▶ **Task objective**: Which lines below fall between the one containing "The width and height of the screenshot is (775, 450)." and the one containing "Select the D"? Repeat them exactly, counting both of those lines, and add nothing else.

▶ **Material for the task**:
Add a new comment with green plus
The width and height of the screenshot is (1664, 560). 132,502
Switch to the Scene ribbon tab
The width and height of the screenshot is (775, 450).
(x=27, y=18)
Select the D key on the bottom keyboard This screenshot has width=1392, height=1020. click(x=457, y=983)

* * *

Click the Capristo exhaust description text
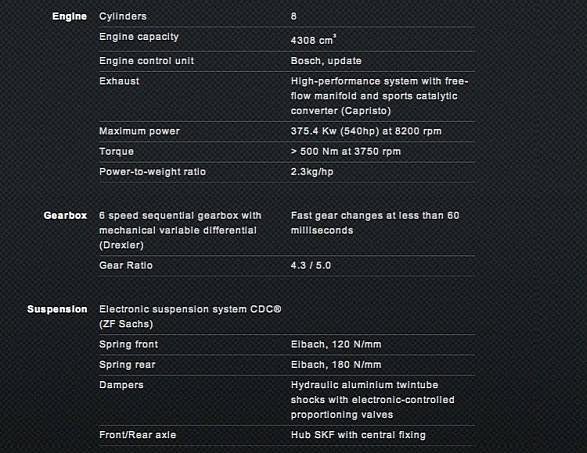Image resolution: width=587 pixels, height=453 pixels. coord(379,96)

▶ **Answer**:
The width and height of the screenshot is (775, 450).
(x=27, y=18)
Select the D key on the bottom keyboard This screenshot has width=1392, height=1020. click(x=457, y=983)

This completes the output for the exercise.